The United States Court of Appeals for the Third Circuit recently analyzed United States v. Williams, where the Court considered the scope of traffic stops and the parameters implied when conducting a protective frisk under Terry v. Ohio.
Factual Background
A patrol officer observed a vehicle operated by Edwin Williams traveling on a public road with overly tinted windows. The officer, familiar from prior encounters, recognized Williams as the registered owner with a suspended driver’s license and recalled having engaged in a vehicle pursuit with him several months earlier. The officer was also aware that Williams had a history of weapons and drug offenses, which heightened the officer’s concern for safety. Acting on the window tint violation and the suspended license, the officer initiated a traffic stop. As he approached the passenger side of Williams’s vehicle on foot, the officer carried a flashlight and shone it through the tinted window. He observed what appeared to be a clear plastic bag containing a white, powder-like substance being slipped into Williams’s right front pants pocket. The officer noticed Williams’s left hand moving down toward the driver’s side door, despite repeated oral commands to keep both hands plainly visible on the steering wheel. Concerned that Williams might be concealing a weapon or discarding evidence, the officer ordered Williams to comply with his hand-placement instruction. Williams’s partial compliance and continued reaching motions convinced the officer to call for backup before ordering Williams out of the vehicle. Once backup arrived, Williams was removed from the vehicle and placed in handcuffs to be frisked for weapons, based upon the officer’s knowledge of past criminal history and his conduct following the stop. It was noted that during this handcuffing process that Willliams continued to reach towards his waistband area. During the frisk, the officer felt an object in the left pants pocket which he determined was not a weapon. As he frisked the front right pants area, he felt a small mass, which the officer associated with narcotics, in the small pocket located above the front right pocket. The officer removed the bag and continued the frisk. Additionally, he located a bag of marijuana in the front right large pants pocket. A search incident to arrest recovered heroin from Williams’s crotch area and a large amount of cash.
Procedural Posture
The defendant was charged with possession with intent to distribute a substance containing a detectable amount of fentanyl and cocaine. Williams moved to suppress the evidence obtained after the frisk, arguing that the pat-down of the change pocket exceeded the permissible scope of a Terry frisk and that the plain-feel seizure of the powder violated the Fourth Amendment. The district court denied his motion, finding both the initial stop and the protective frisk lawful, and concluding that the officer’s seizure of the powder was valid under the plain-feel doctrine. Williams then appealed to the Third Circuit, challenging only the scope of the frisk and the application of the plain-feel exception to the exclusionary rule.
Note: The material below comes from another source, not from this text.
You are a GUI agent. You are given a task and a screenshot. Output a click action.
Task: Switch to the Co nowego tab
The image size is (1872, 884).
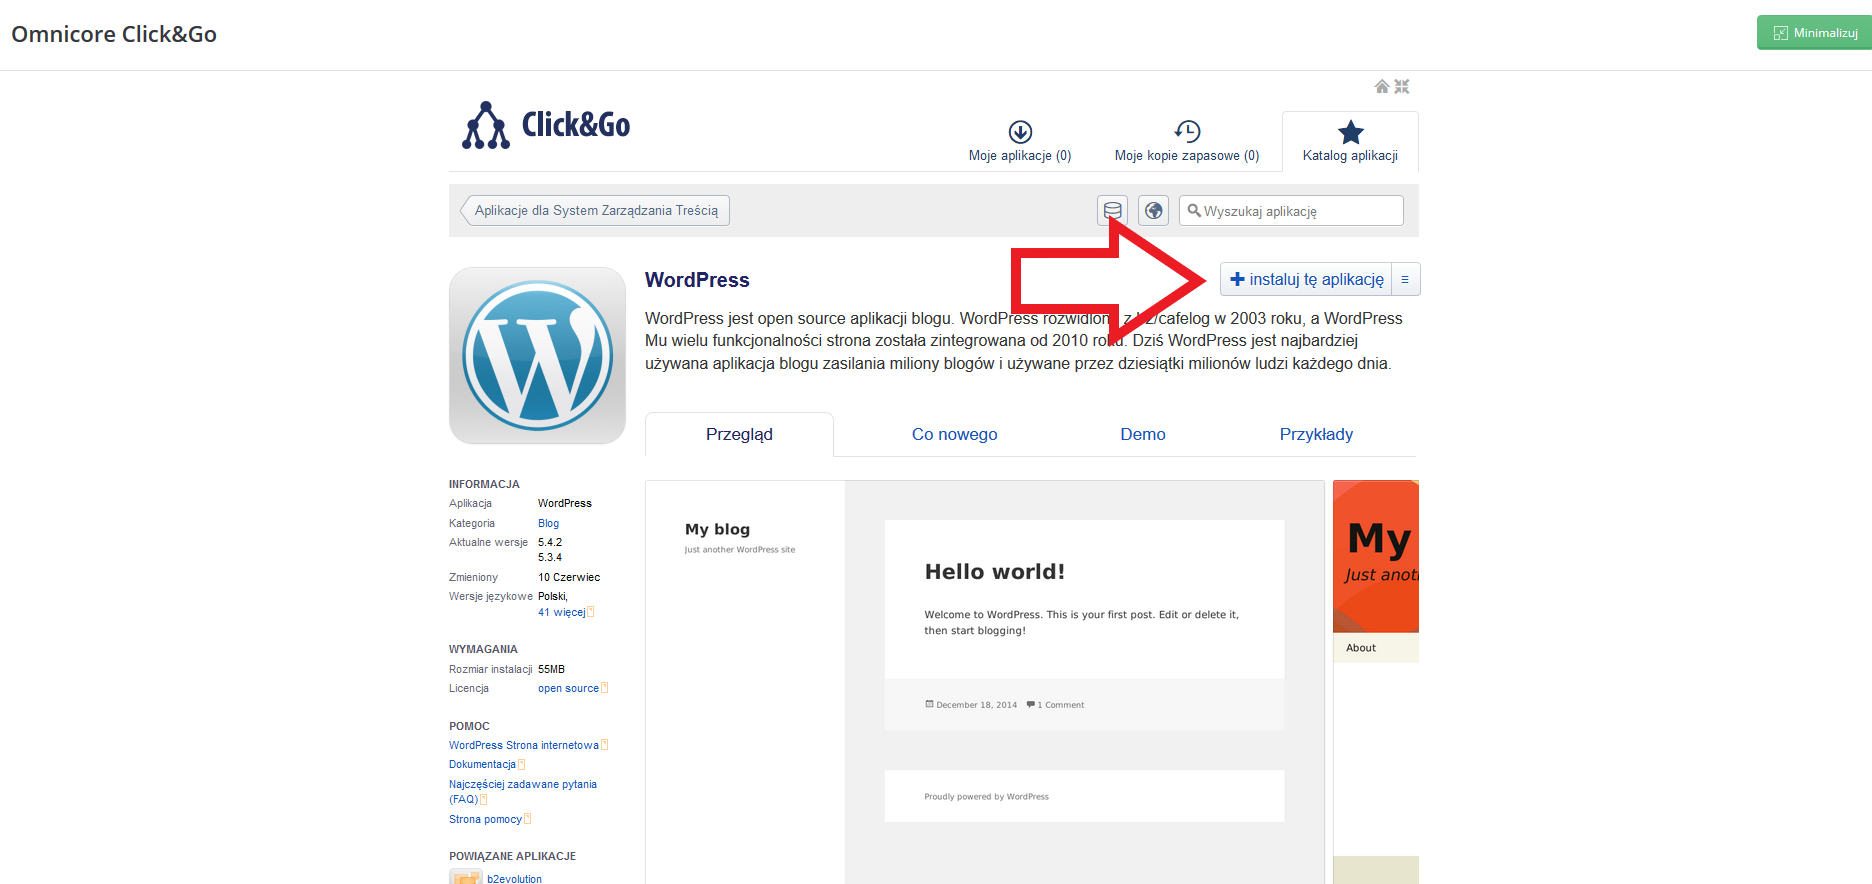pyautogui.click(x=954, y=435)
United States Court of Appeals for the Third Circuit
On appeal, the Third Circuit affirmed the decision of the lower court, finding that the officers’ actions were permissible under the Fourth Amendment. The Court explained that it was undisputed that the officer had probable cause to stop the vehicle, and further undisputed that there were facts sufficient to suspect Williams was presently armed and dangerous. Williams did, however, contest that the frisk of his change pocket exceeded the scope of the frisk. The court reiterated that the officer testified a small knife could be hidden in that change pocket. During the protective pat-down in search of a possible weapon, the officer was able to feel in the defendant’s right change pocket what felt like a small amount of powder substance. At that point, based on his experience and his earlier observations of the defendant in the vehicle, the officer identified what he believed to be narcotics. He retrieved it from his pocket and discovered the cocaine. The court found that this pocket was within the scope based upon the officer’s experience, taken together with the other facts known to the officer that it was reasonable for him to believe it was cocaine. The court cited Minnesota v. Dickerson, in support of this finding, holding that an officer may seize evidence during a frisk where there is probable cause to believe the item is contraband, and where the officer is within the scope of a normal frisk. Where it is readily apparent by an object’s shape or mass that the item is contraband, it is subject to seizure under the “plain-feel doctrine” and, as a result, the officer validly seized the drugs in the defendant’s pants pocket in this case.
Key Takeaways
This case reminds our officers that during a lawful traffic stop grounded in probable cause or reasonable suspicion, an officer may conduct a protective frisk if there are reasonable grounds to believe the suspect is armed and dangerous. Officers should understand that the frisk must remain focused on weapons detection and not expand into a general search for evidence of criminal activity. When a lawful frisk reveals an object whose identity as contraband is immediately apparent and non-weapon natured, the plain-feel doctrine authorizes its seizure, provided the officer has probable cause to believe it is illicit. Officers should document their observations and articulate the specific facts supporting both the stop and the frisk, including any known criminal history, dangerous behavior, and indicators of concealed weapons.